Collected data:
··········
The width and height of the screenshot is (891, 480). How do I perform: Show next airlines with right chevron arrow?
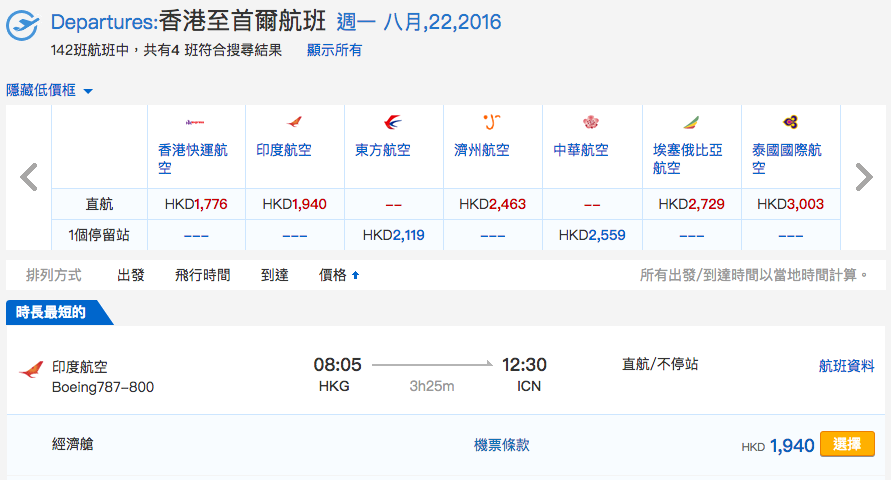click(x=864, y=177)
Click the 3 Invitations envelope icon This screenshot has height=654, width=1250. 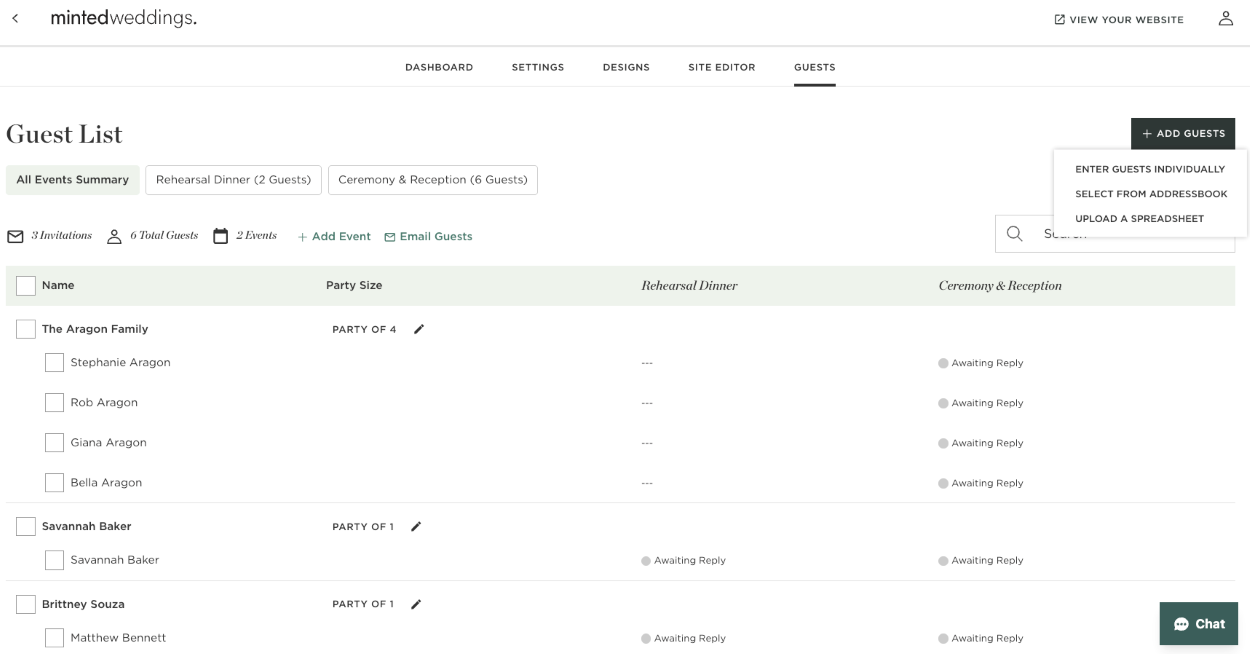click(x=15, y=236)
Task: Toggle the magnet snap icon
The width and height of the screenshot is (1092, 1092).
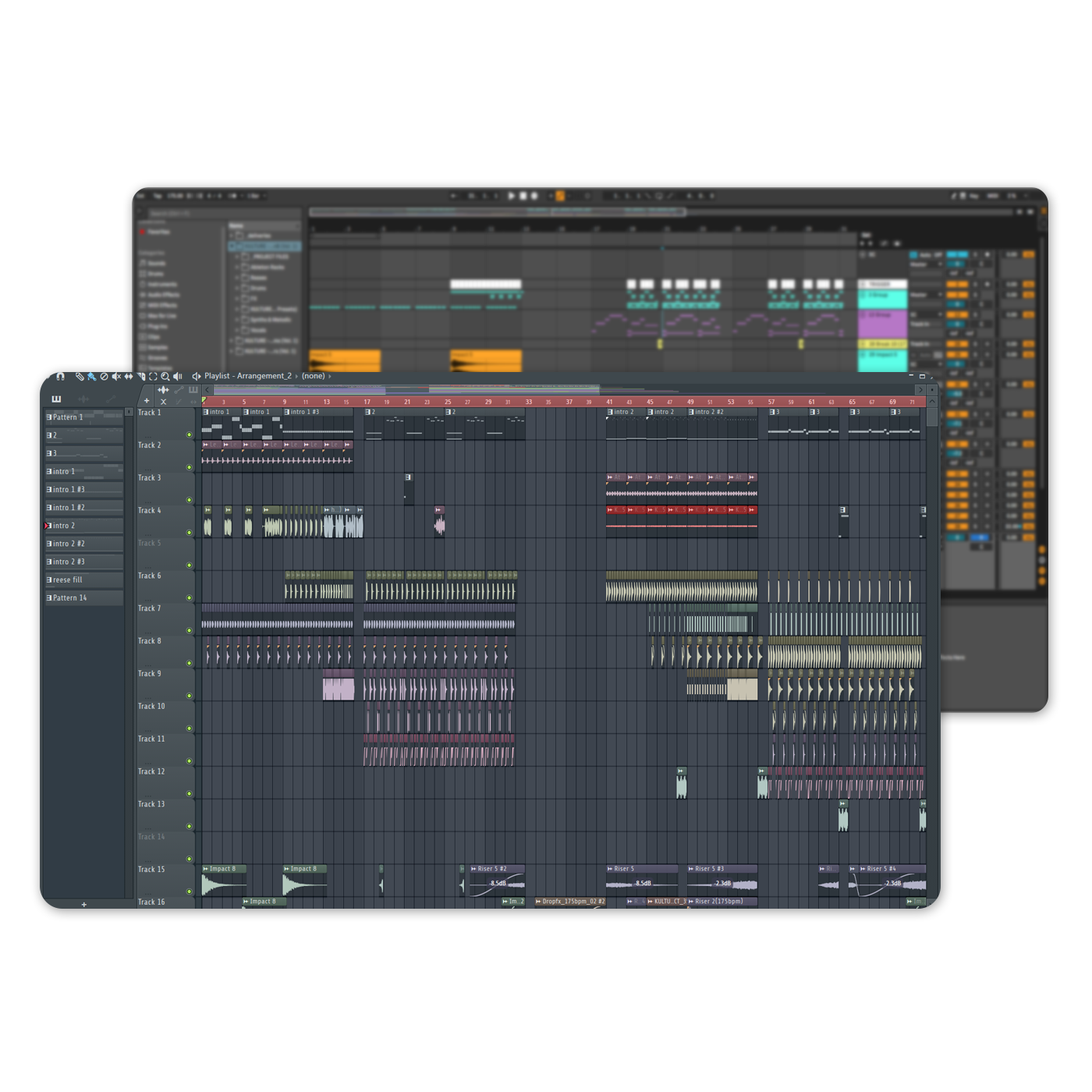Action: 60,377
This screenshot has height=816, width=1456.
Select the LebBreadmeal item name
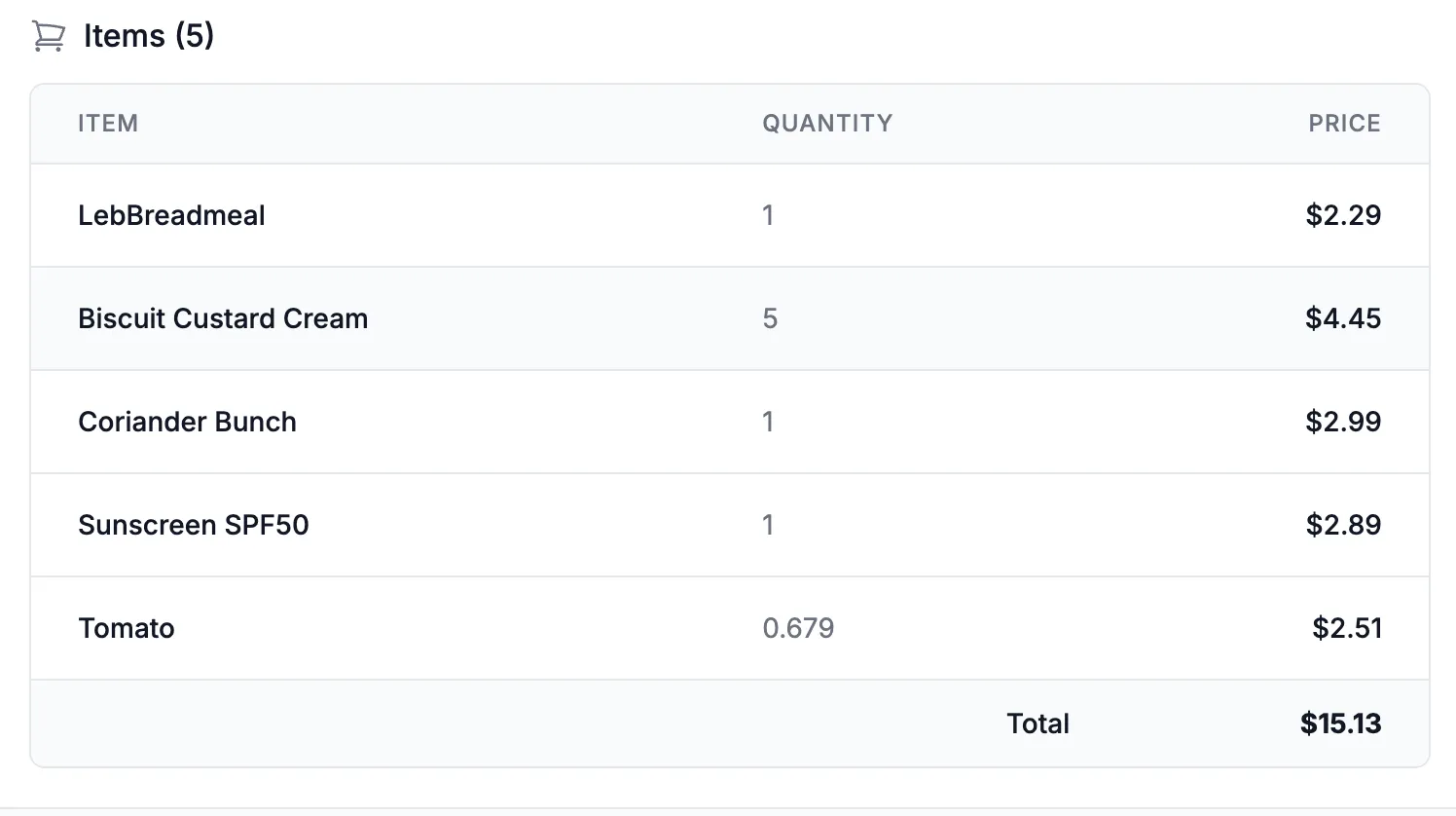coord(171,215)
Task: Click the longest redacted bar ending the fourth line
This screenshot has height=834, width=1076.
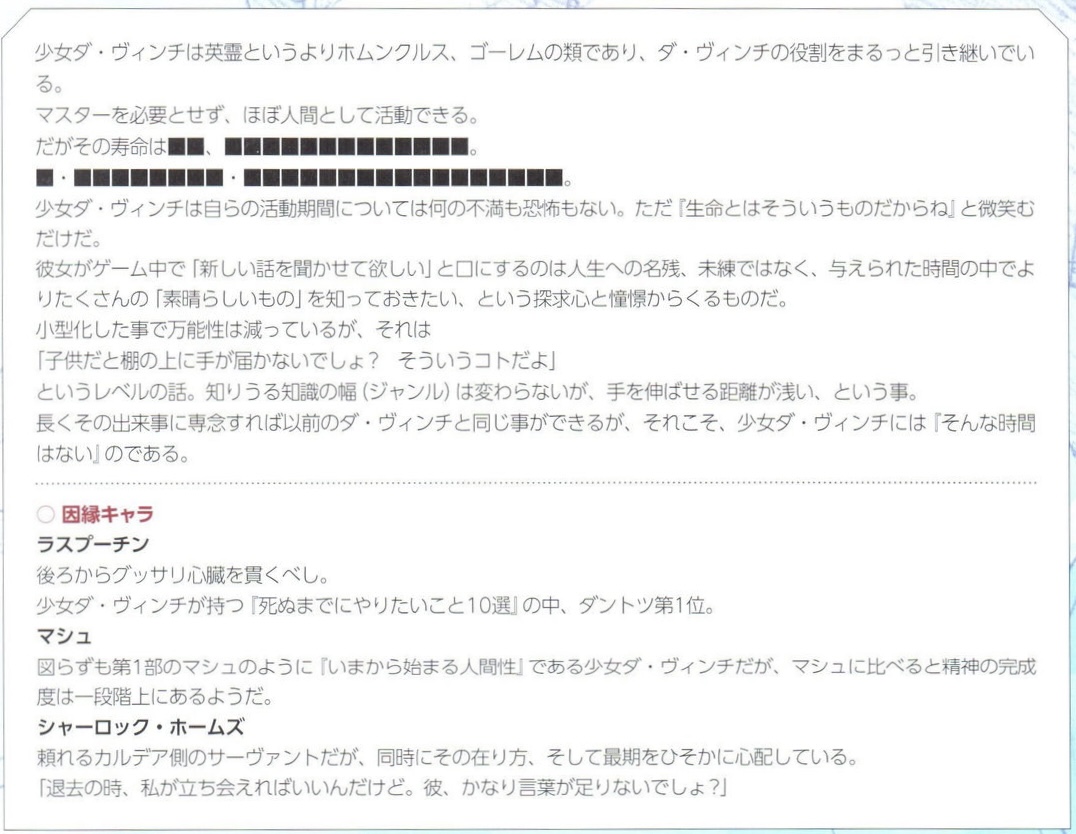Action: [x=404, y=178]
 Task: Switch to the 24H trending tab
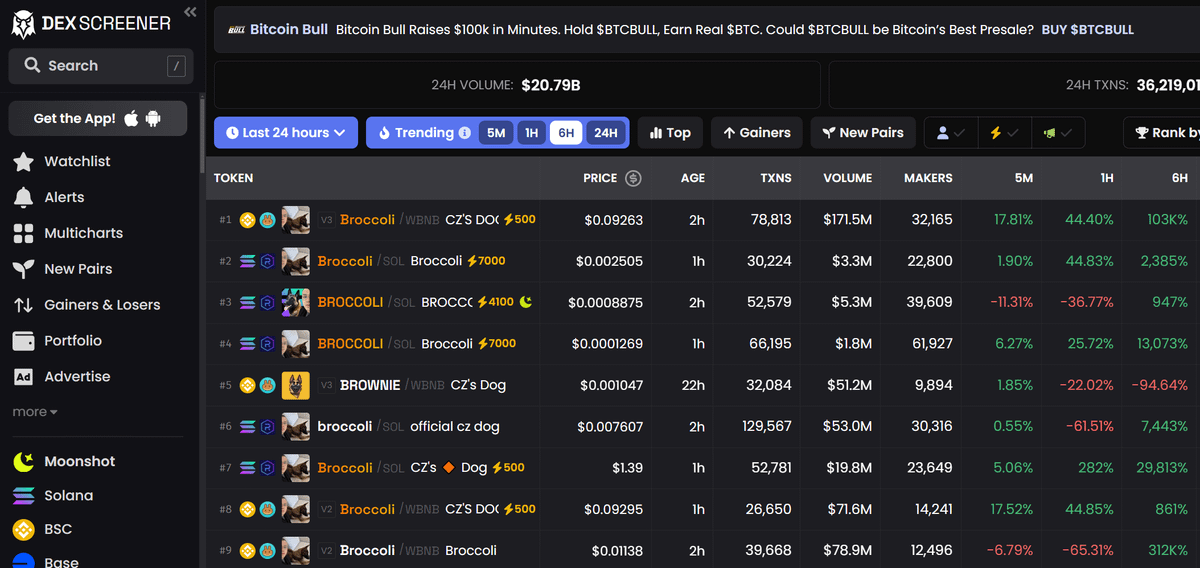(x=605, y=133)
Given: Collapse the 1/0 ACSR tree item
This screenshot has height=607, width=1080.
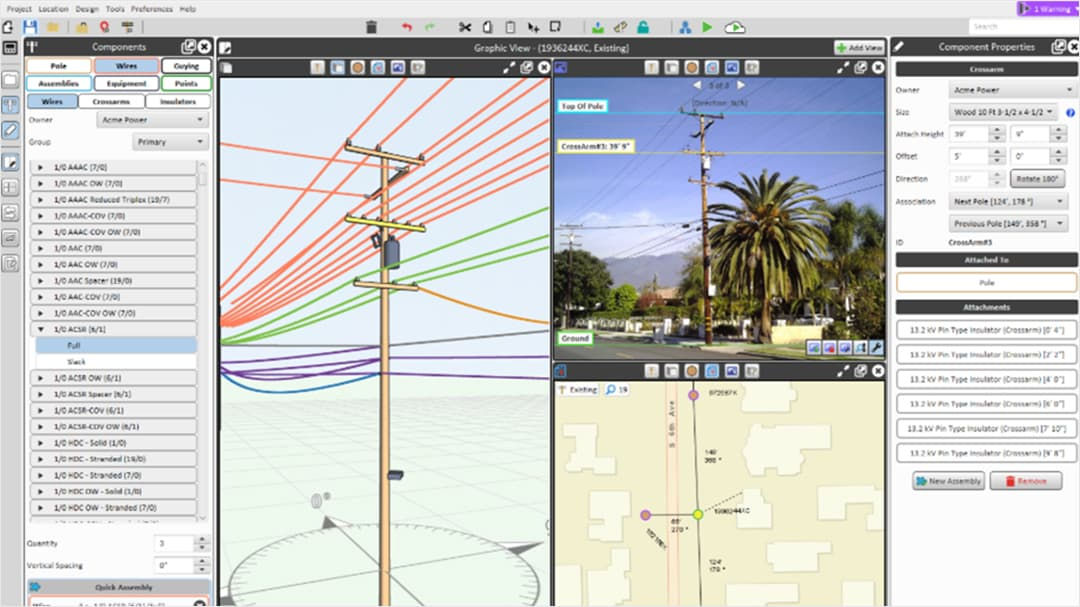Looking at the screenshot, I should click(40, 326).
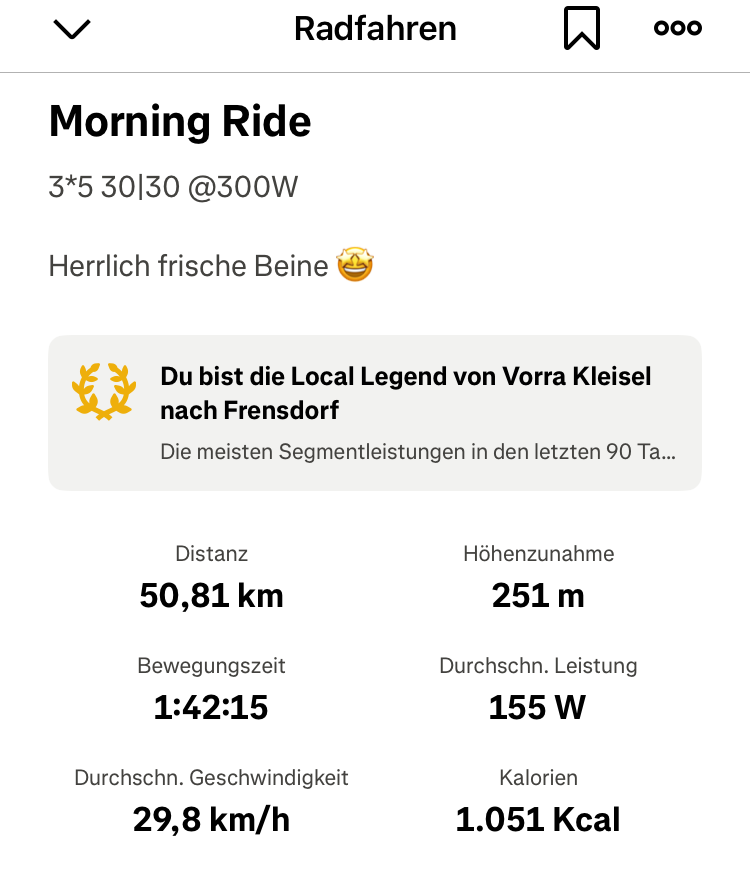
Task: Select the Morning Ride activity title
Action: coord(180,122)
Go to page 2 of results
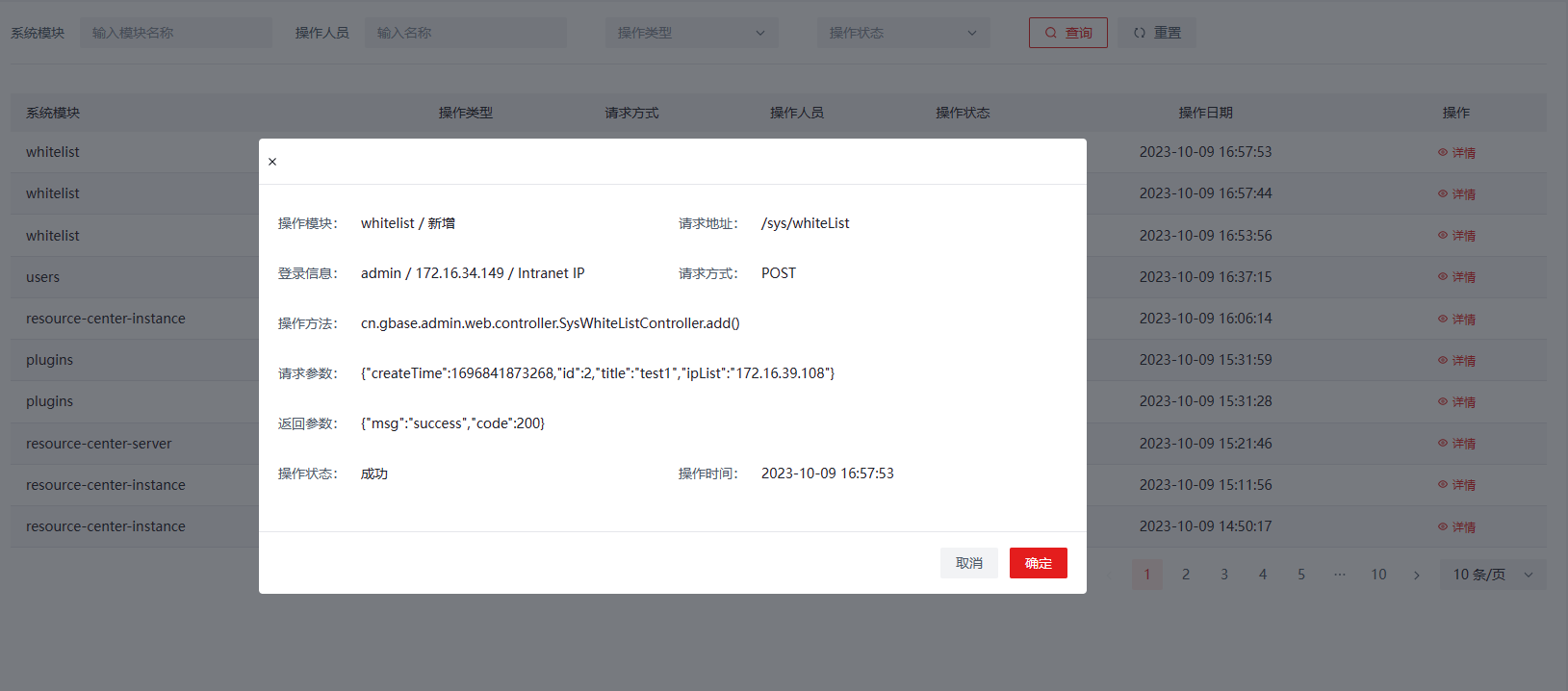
··········
◆ WHAT YOU ARE ASKED TO DO: Pictures don't belong in the copy. Retype exactly the lines from the one with "Given: Collapse the 1/0 ACSR tree item" through the last line of the records.

◆ ANSWER SECTION:
Given: Collapse the 1/0 ACSR tree item
This screenshot has height=607, width=1080.
Looking at the screenshot, I should click(40, 326).
Task: Select the Morning Ride activity title
Action: coord(180,122)
Go to page 2 of results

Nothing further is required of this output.